Wednesday, May 25, 2016

Week of may20. Museum of Modern Art


Cubism was a truly revolutionary style of modern art developed by Pablo Picasso and Georges Braques. It was the first style of abstract art which evolved at the beginning of the 20th century in response to a world that was changing with unprecedented speed. Cubism was an attempt by artists to revitalize the tired traditions of Western art which they believed had run their course. The Cubists challenged conventional forms of representation, such as perspective, which had been the rule since the Renaissance. Their aim was to develop a new way of seeing which reflected the modern age. The Cubists were influenced by art from other cultures, particularly African masks.
A good example of Cubism is the art work "Les Demoiselles d'Avignon"(1907)  by Pablo Picasso.  
 This is one of the first paintings related to cubism. In this artwork we can see the unity of different cultures and the new way of representing space and form. The scene is developed in  Barcelona on a street  named d'Avignon from which the title comes from.  In this artpiece, 5 naked woman are shown and in the bottom almost exactly at the middle we can see some fruits. It is said that the first sketch had 2 man, a medicine student holding a skull and a mariner which represented the vanity of the body and the soul. However, those male figures were taken out by Picasso in the final piece. Each body is geometrically composed and space is compressed and doesn't follow any perspective rule. Figures  are based in the different possible points of view. For instance, the woman seated on the right side can be seen from any perspective and every women eyes and faces seem asymmetrical and with strong lines around their eyes. Picasso also went back to some cultures styles. For example, the women on the left side reminds of Egyptian art, not only for her face and frontal like eye, but also for the position of her feet( one foot in front of the other). After doing some research, I found out that the second and third women from left to right are in a similar posture to Schiavo Morente by Michelangelo (1513 ca). In addition the African like mask of the faces. This shows how Picasso not only invented the different style with geometry figures, but also combined different culture styles in one artwork.

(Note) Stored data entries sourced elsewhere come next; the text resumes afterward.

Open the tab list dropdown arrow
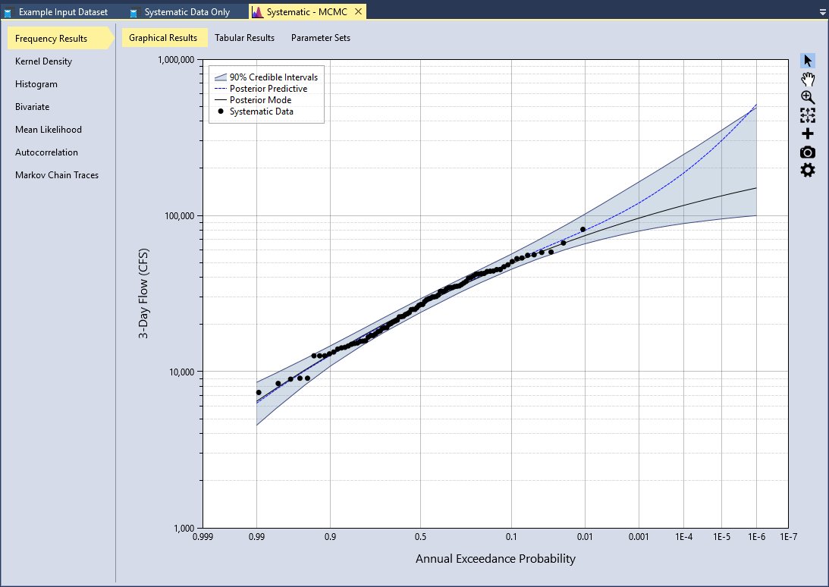 (x=822, y=12)
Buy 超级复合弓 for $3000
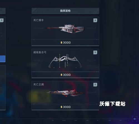Image resolution: width=139 pixels, height=124 pixels. [65, 75]
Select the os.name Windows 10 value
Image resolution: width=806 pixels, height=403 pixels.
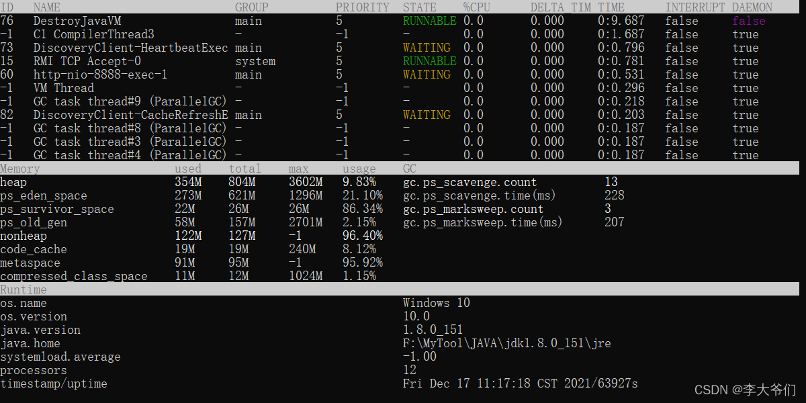coord(436,302)
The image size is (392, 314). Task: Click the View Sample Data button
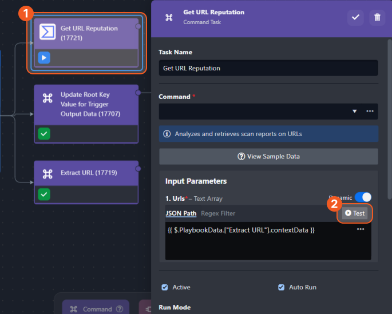click(268, 156)
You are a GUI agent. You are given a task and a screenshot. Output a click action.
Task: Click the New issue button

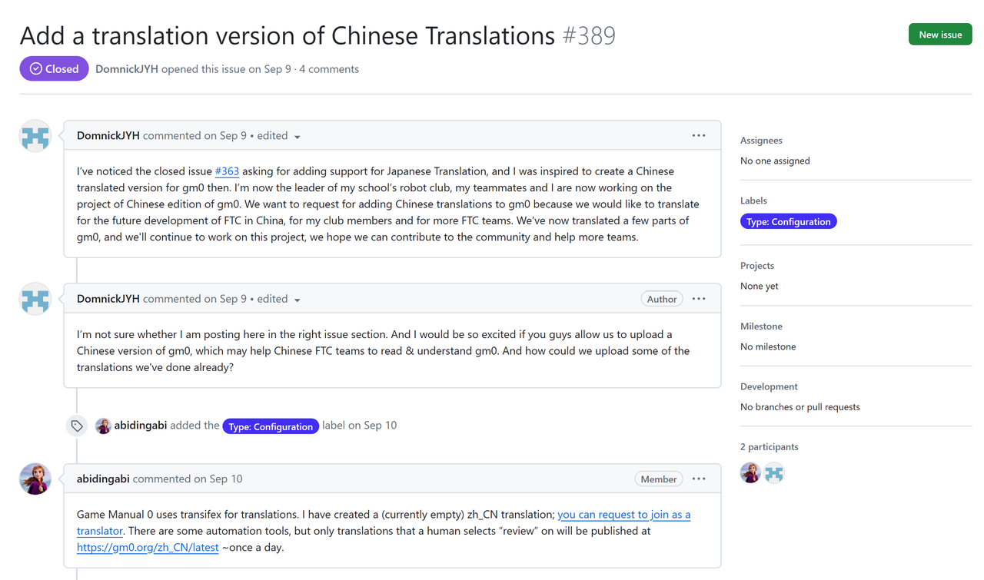(x=939, y=35)
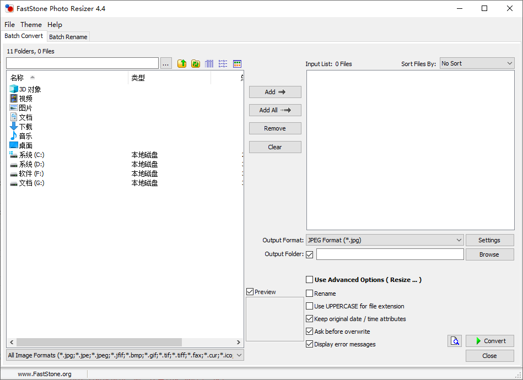Switch to thumbnails view icon
Viewport: 523px width, 380px height.
238,64
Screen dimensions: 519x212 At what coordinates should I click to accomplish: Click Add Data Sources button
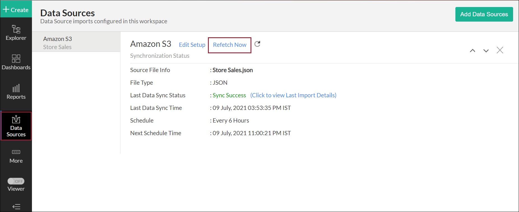point(484,14)
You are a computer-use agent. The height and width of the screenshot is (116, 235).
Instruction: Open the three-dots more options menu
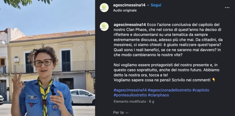(x=227, y=8)
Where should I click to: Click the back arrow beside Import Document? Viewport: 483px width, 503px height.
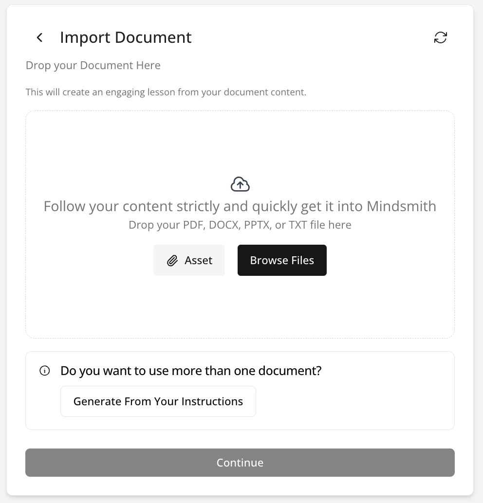40,37
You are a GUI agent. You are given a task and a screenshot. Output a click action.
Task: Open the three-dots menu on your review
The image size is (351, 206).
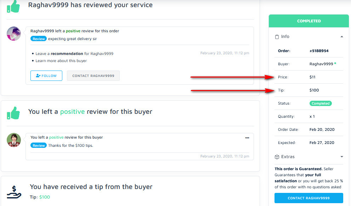click(x=247, y=138)
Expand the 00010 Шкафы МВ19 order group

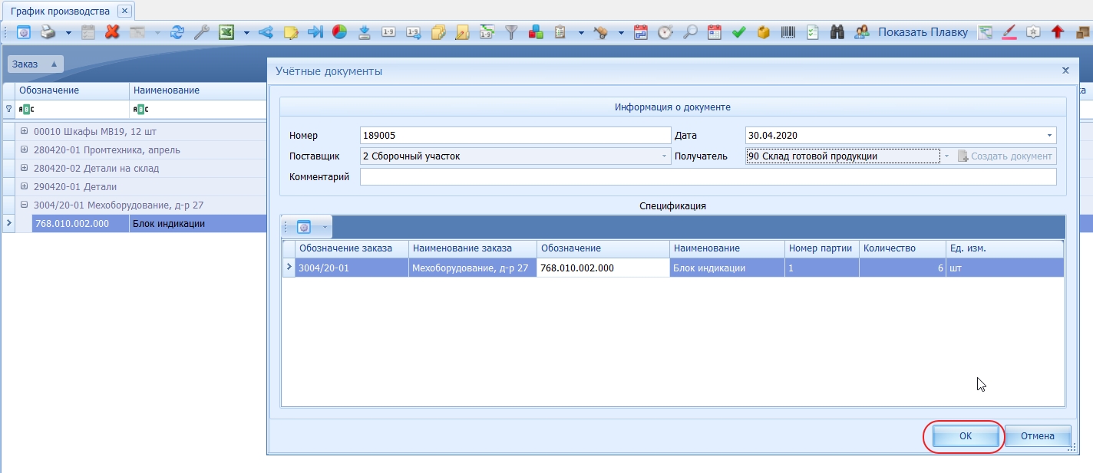24,131
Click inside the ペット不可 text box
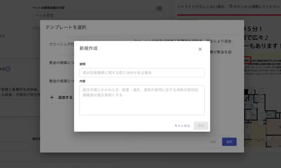Image resolution: width=281 pixels, height=168 pixels. 78,16
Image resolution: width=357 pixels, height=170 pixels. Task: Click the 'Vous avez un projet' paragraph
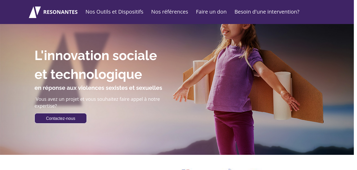[97, 102]
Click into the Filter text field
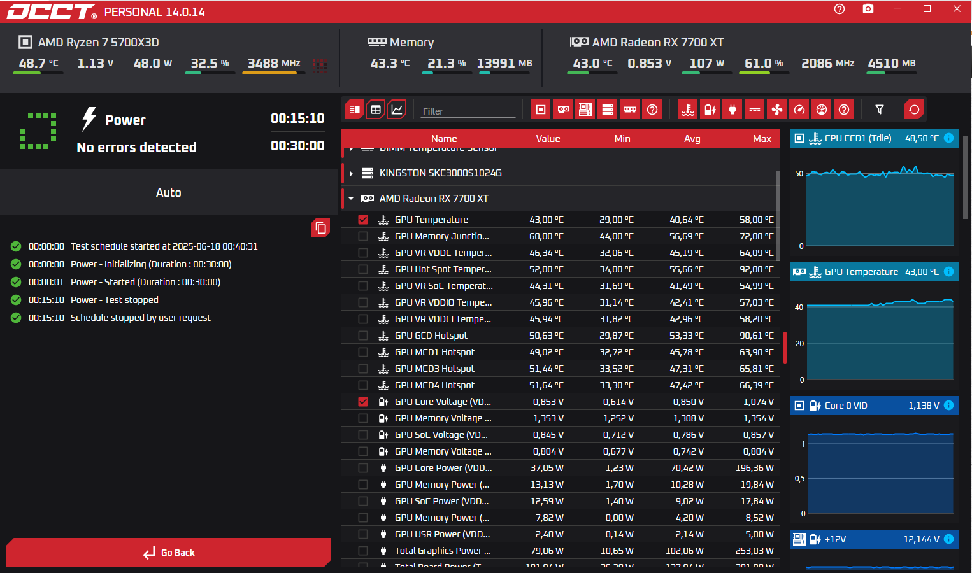Image resolution: width=972 pixels, height=573 pixels. [x=468, y=111]

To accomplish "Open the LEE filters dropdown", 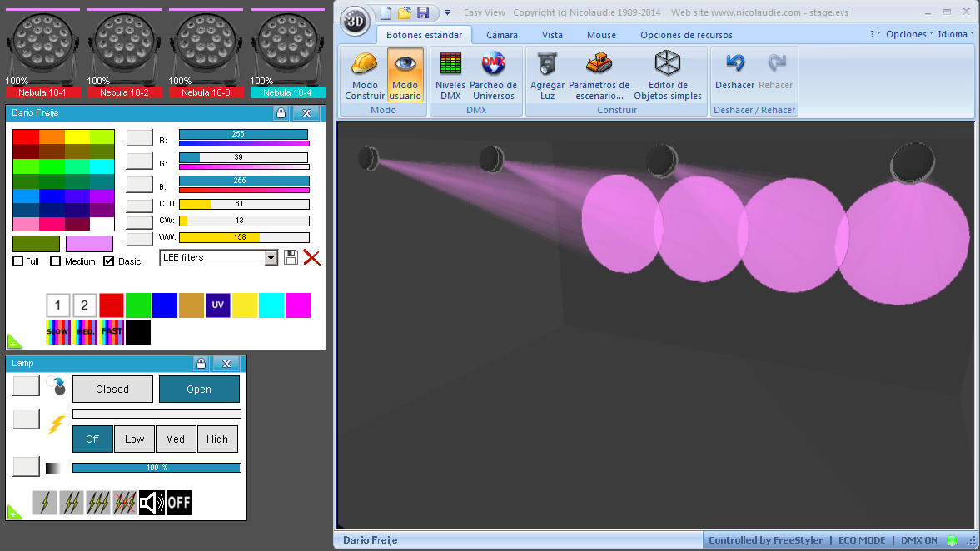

Pop Art emerged in the middle 50's and it  is defined as art based on  modern popular culture and the mass media, especially as a critical or ironic comment on traditional fine art values. Pop art presented a challenge to traditions of fine art by including imagery from popular culture such as advertising and news. In pop art, material is sometimes visually removed from its known context, isolated, and/or combined with unrelated material. One good example of Pop art is "Campbell's Soup Cans" (1962) by Andy Warhol. Campbell’s Soup Cans resembles the mass-produced, printed advertisements by which Warhol was inspired, it is hand-painted, while each can’s bottom edge is hand-stamped. In this work, he mimicked the repetition and uniformity of advertising by carefully reproducing the same image across each individual canvas. He varied only the label on the front of each can, distinguishing them by their variety. Warhol said of Campbell’s Soup, “I used to drink it. I used to have the same lunch every day, for 20 years, I guess, the same thing over and over again.” Even though it looks like repetition of cans, the reality is that Warhol created a portrait of every non-frozen Campbell's soup flavor available to him in 1962. What made his works significant was Warhol's co-opting of universally recognizable imagery, such as a Campbell's soup can, Mickey Mouse, or the face of Marilyn Monroe, and depicting it as a mass-produced item, but within a fine art context. In that sense, Warhol wasn't just emphasizing popular imagery, but rather providing commentary on how people have come to perceive these things in modern times: as commodities to be bought and sold, identifiable as such with one glance 

Wednesday, May 18, 2016

Week 13.

Katharina Grosse

Katharina Grosse was born in 1961 in Freiburg/Breisgau,Germany. She is an artist that often works with styrofoam and bright colors. One quality of her works is that she uses common things expressed them in a different way or scale.  The surroundings are important for her in order to get a proper idea. Her goal is to give meaning to the surroundings with her paintings. When Grosse gets an idea she makes a small scale of her idea first and then she works with her team on the large scale. 
Gross expressed on an interview that while working on a project, she gets feedback and changes things to make the work better.
Grosse expresed on an interview that one of her goals is to make people "be in something,while looking at it" and she added that she finds it really interesting and fun.
Lately, Grosse is working with her brother who is a structural engineer. It makes her works even more interesting combining painting, engineering and sculpture.